* _Supplied records_:
- Opening Delimiter -

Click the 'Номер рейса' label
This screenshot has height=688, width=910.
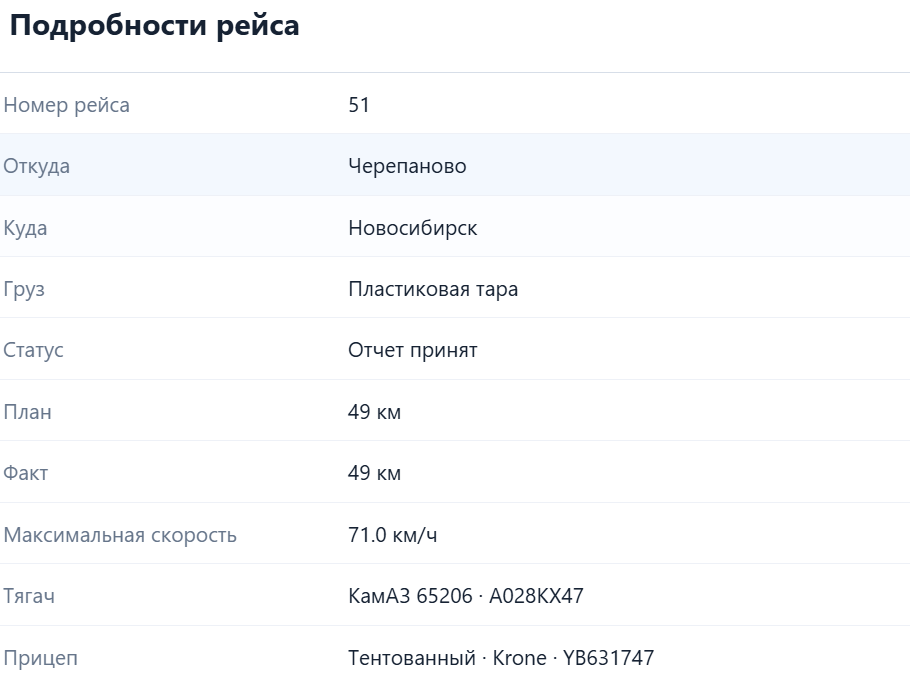[x=67, y=105]
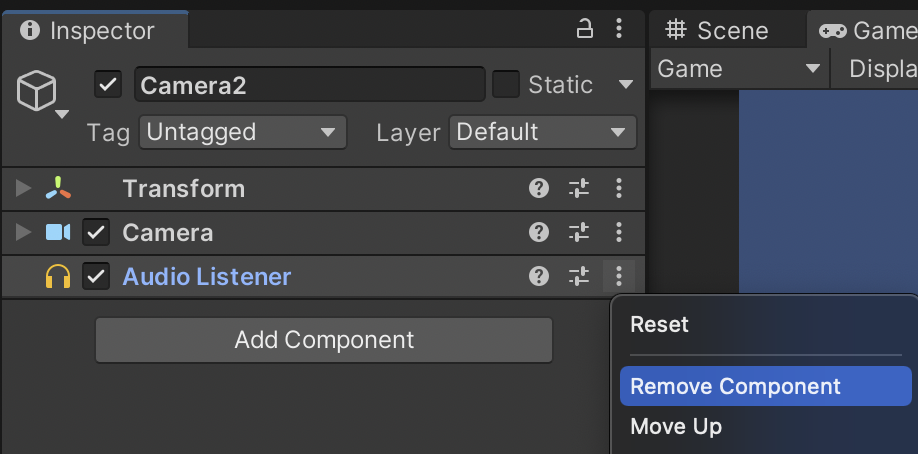
Task: Open Transform component three-dot menu
Action: pos(620,188)
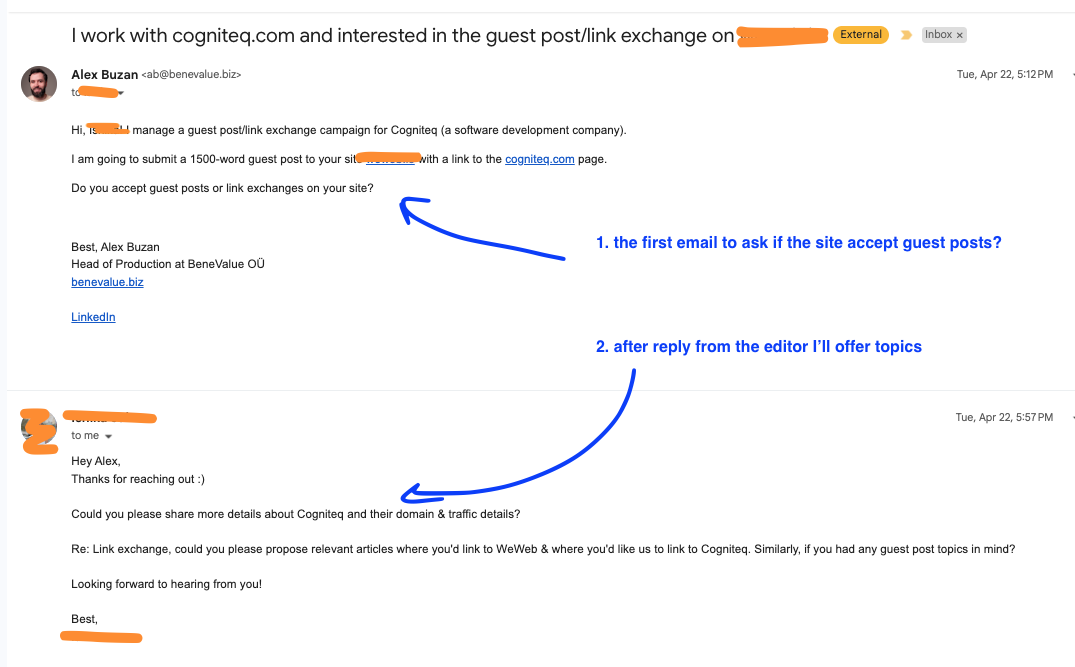
Task: Remove the Inbox label with its x
Action: pyautogui.click(x=960, y=35)
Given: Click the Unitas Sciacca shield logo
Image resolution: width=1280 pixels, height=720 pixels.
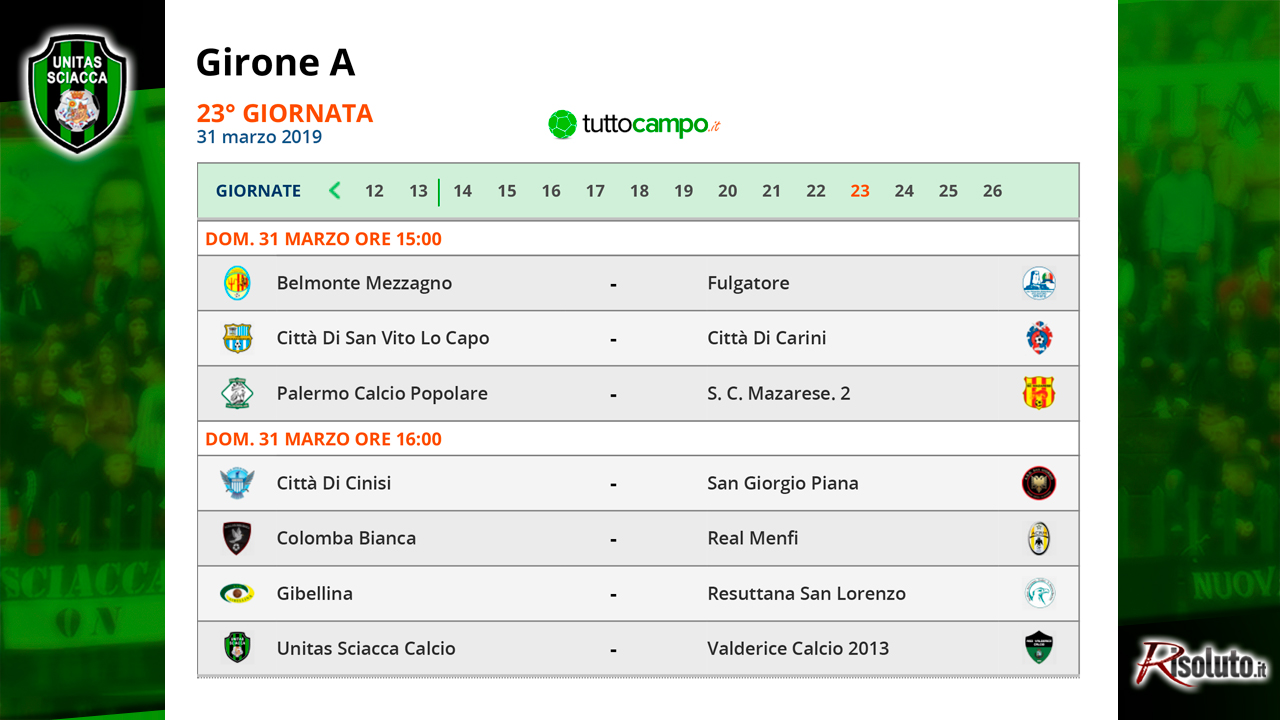Looking at the screenshot, I should [x=78, y=92].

- Closing Delimiter -

* _Exercise_: Pictures are to be left out; everything else in the entries is reproduced verbatim.

* _Answer to the exercise_:
Click the 'Номер рейса' label
This screenshot has height=688, width=910.
[x=67, y=105]
Task: Open Transform component three-dot menu
Action: pos(620,188)
Task: Remove the Inbox label with its x
Action: pyautogui.click(x=960, y=35)
Given: Click the Unitas Sciacca shield logo
Image resolution: width=1280 pixels, height=720 pixels.
Looking at the screenshot, I should [x=78, y=92].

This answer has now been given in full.